### Task description
Ignoring the pictures, repeat every entry below exactly as it appears.
Start of Information supplied
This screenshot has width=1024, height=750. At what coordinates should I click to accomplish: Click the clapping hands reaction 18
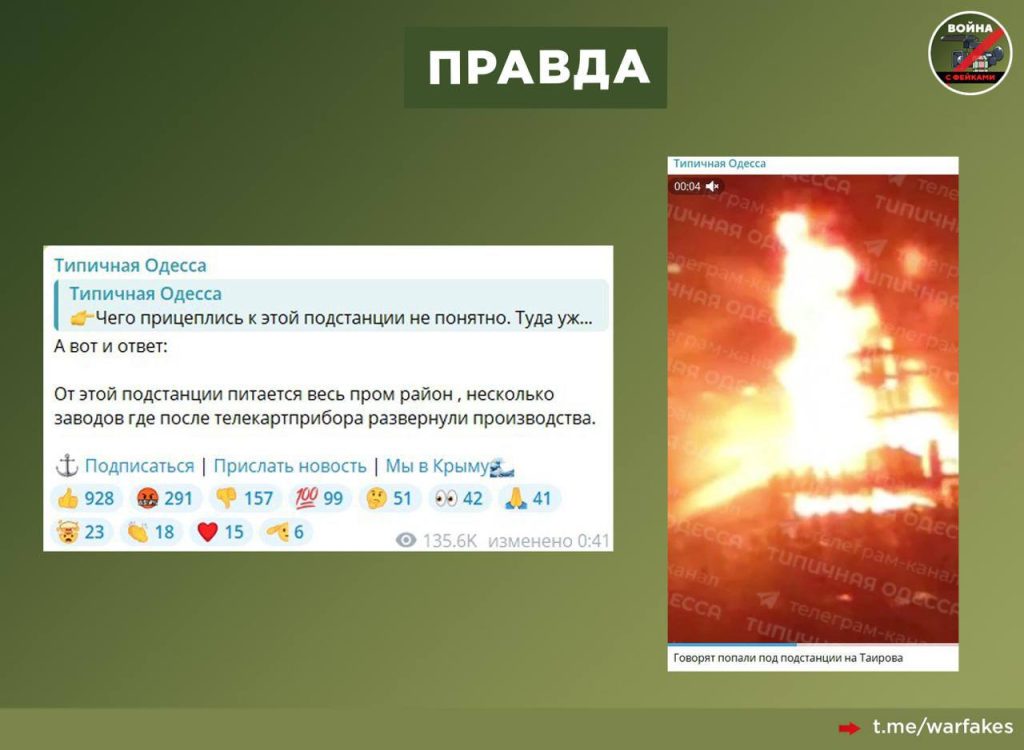tap(151, 532)
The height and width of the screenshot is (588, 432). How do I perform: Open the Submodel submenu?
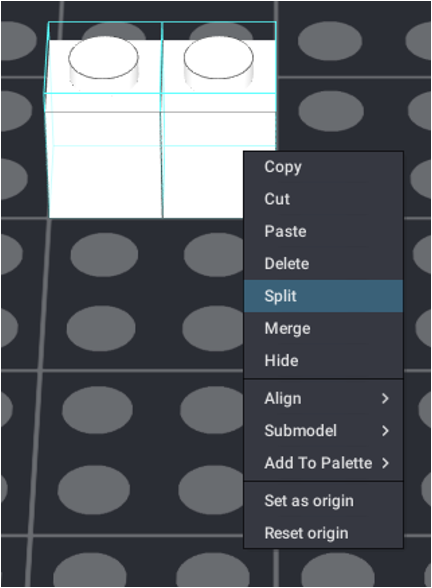click(x=323, y=430)
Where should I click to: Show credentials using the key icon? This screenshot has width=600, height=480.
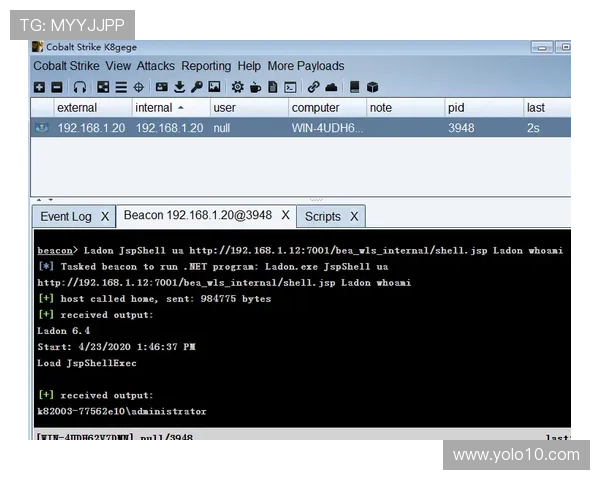click(197, 87)
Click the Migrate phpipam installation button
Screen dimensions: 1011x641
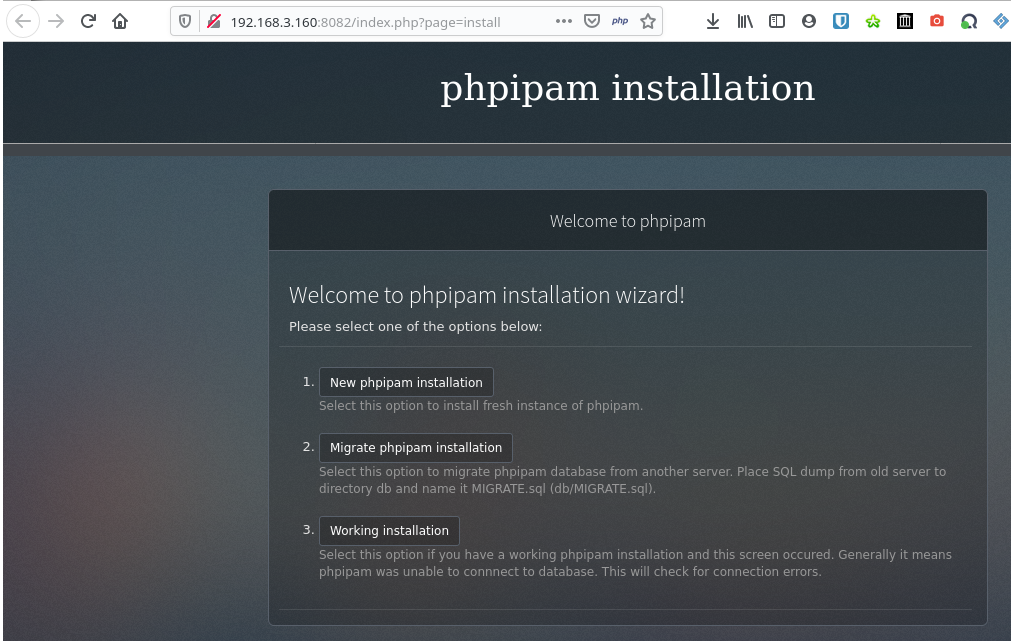click(x=416, y=447)
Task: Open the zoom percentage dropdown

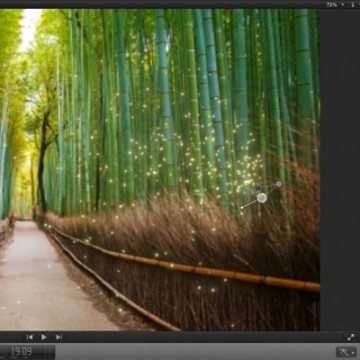Action: click(x=335, y=4)
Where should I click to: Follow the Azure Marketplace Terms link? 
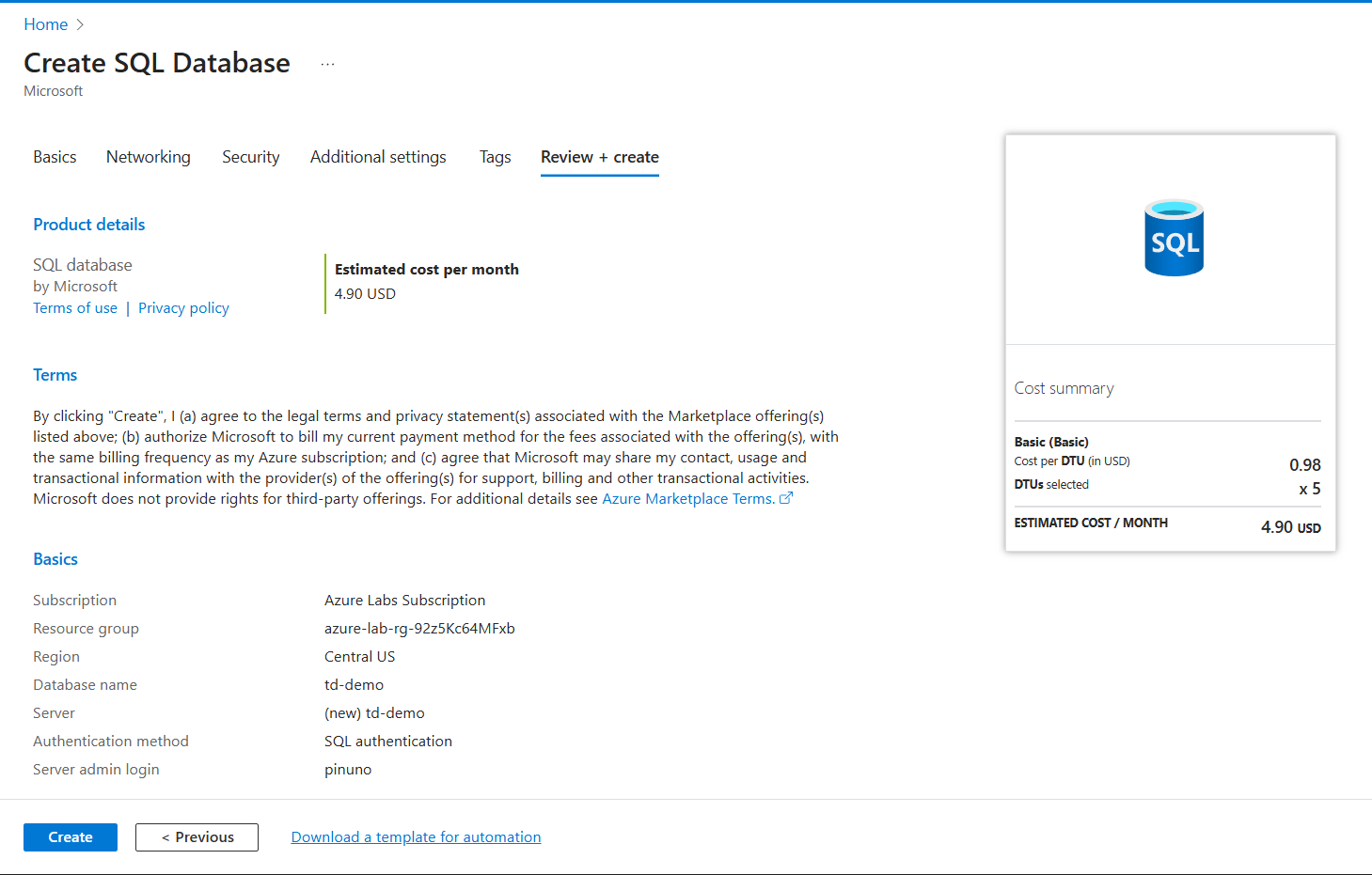point(688,499)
End of Information supplied
### Solution
This screenshot has width=1024, height=750. At what coordinates should I click to accomplish: Click the clapping hands reaction 18
tap(151, 532)
The height and width of the screenshot is (588, 432). How do I perform: Open the Submodel submenu?
click(x=323, y=430)
Where should I click to: Show credentials using the key icon? This screenshot has width=600, height=480.
click(197, 87)
Click the Migrate phpipam installation button
Screen dimensions: 1011x641
click(x=416, y=447)
Task: Open the zoom percentage dropdown

Action: click(x=335, y=4)
Where should I click to: Follow the Azure Marketplace Terms link? 
point(688,499)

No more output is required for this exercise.